The Heritage Alliance of McMinnville-Warren County held its annual Meeting and Awards Ceremony at its Heritage Center and Museum located on E Main Street in conjunction with the soft opening of the museum’s new exhibit “Our Music Pathways.”
The exhibit showcases Warren County’s musical heritage, featuring displays honoring photographer and musician W.S. Lively, Western Swing Hall of Fame member Smoky Rogers, Country Music Hall of Fame members Uncle Dave Macon and Dottie West, Grand Ole Opry manager Hal Durham and many more local music pathways members, some of which were present for this event.
Heritage Alliance made changes to its officers and board. Added to the board was Lucas Holt to serve as secretary, while current president Krystal Tanner asked to step down and become treasurer.
Our Music Pathways director Bruce Atnip was voted as incoming president, and Cody Prince remained vice president. Retained on the board are president emeritus Jimmy Haley and board members Dalton Pack, Carolyn Taylor and Teresa Walker.
Visitors to chatted with the guest speaker and country music royalty Tess Frizzell, who is the granddaughter of our local superstar Dottie West. She is the daughter of Shelly West and Allen Frizzell and the younger brother of Lefty and David Frizzell.
The royal court members accompanying her were Ron Harmon, with the Country Music Hall of Fame and its Studio B tours, and Bobby Tomberlin, one of the great songwriters with Curb Records. Tomberlin has partnered with Steve Wariner to complete an unfinished song started by Dottie West in her early career. The song now recorded by Jeannie Seely is “If You Could Call It That.”
“The exhibit also honors musical talents that died tragically with special ‘candle stops’ and this lantern is in memory of all our musical friends that have passed on,” Tanner said.

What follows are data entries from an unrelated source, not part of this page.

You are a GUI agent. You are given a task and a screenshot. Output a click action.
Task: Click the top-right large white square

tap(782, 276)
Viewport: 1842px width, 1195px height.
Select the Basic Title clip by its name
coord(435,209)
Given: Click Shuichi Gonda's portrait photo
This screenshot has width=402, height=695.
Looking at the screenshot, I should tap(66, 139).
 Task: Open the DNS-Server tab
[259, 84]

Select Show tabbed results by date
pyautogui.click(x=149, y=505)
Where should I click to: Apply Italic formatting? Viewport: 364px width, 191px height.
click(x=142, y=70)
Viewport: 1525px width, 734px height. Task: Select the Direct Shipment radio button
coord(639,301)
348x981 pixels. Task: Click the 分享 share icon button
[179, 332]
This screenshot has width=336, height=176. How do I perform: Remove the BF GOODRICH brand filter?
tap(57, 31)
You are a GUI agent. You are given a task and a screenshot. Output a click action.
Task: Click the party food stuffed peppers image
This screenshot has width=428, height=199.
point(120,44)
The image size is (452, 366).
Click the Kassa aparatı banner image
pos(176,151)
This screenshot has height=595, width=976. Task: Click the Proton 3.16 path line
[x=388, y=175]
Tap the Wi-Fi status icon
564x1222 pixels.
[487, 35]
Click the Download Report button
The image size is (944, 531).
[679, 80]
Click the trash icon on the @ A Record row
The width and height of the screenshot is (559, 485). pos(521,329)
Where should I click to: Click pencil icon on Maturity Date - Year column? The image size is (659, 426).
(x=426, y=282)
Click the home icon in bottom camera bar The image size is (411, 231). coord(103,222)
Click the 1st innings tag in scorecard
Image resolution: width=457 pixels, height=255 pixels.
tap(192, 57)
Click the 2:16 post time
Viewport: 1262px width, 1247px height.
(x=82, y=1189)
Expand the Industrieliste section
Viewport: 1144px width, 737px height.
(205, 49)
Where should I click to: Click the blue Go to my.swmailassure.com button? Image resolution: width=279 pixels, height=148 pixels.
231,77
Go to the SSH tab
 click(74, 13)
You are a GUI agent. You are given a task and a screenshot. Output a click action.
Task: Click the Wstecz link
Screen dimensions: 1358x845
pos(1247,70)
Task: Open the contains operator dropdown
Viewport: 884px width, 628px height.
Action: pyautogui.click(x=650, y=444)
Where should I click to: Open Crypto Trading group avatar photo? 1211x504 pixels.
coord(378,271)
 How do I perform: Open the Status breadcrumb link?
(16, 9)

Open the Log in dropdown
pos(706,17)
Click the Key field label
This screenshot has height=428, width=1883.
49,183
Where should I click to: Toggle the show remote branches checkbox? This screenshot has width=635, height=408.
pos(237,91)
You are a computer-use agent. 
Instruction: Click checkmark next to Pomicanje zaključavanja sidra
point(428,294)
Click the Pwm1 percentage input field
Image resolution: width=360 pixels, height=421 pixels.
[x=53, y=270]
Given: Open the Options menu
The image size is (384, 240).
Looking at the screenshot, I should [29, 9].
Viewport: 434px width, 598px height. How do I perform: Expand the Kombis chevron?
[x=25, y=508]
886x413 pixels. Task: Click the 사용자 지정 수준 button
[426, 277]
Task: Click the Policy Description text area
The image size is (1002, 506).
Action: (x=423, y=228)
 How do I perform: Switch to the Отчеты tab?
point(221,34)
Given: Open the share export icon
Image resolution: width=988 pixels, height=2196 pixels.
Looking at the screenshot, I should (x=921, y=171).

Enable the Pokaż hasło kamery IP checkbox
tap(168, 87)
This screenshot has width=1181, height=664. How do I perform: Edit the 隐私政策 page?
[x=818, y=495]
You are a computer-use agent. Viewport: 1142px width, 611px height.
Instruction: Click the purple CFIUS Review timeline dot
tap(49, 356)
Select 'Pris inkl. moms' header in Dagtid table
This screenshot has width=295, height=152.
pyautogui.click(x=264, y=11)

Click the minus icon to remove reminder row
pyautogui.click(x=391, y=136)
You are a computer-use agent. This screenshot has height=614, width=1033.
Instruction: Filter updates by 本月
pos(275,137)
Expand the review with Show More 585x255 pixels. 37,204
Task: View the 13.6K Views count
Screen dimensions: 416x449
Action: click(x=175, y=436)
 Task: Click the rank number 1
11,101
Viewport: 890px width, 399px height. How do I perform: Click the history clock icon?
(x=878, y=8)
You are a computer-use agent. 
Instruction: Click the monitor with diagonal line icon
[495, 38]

Those candle stops are for trumpet player Jordan Stevens who played in the Pioneer Pride Band, Dottie West, and bass player Bow Brown who played with the Sonic Circus Review. Incoming president Atnip introduced Frizzell and said, “Like me, she is a third-generation musician, keeping the tradition of her family alive.”
Frizzell was touched by the outpouring of love for Dottie who had family in the audience that came to see their Nashville relative and one Central High School classmate, Betty Yates. Frizzell introduced Ron Harmon who presented Atnip with an item for the Music Pathways exhibit: the Dottie West Day Proclamation from Sept. 4, 1986 which was handed to Dottie by then-Mayor Royce Davenport. Bobby
Tanner and Prince concluded the event by giving out Preservers of History awards, starting with Frizzell. The certificate read, “Warren County Heritage Alliance recognizes Tess Frizzell as a Preserver of History for keeping Music Heritage alive, being a third-generation musician, by performing the music of the past generations while adding her own mark to that heritage.”
The last award given was to Jimmy Haley for his years of service and leadership with the alliance. Other Preservers of History awarded that evening were J.B. and Ann Brown, Carol Caldwell, Steven Helton, Chris Keithley, Johnny and Julie Myers, Marty Waldron, Warren County A&L Fair Board, Wayne Wolford, Jonathan Womack and Young Men United.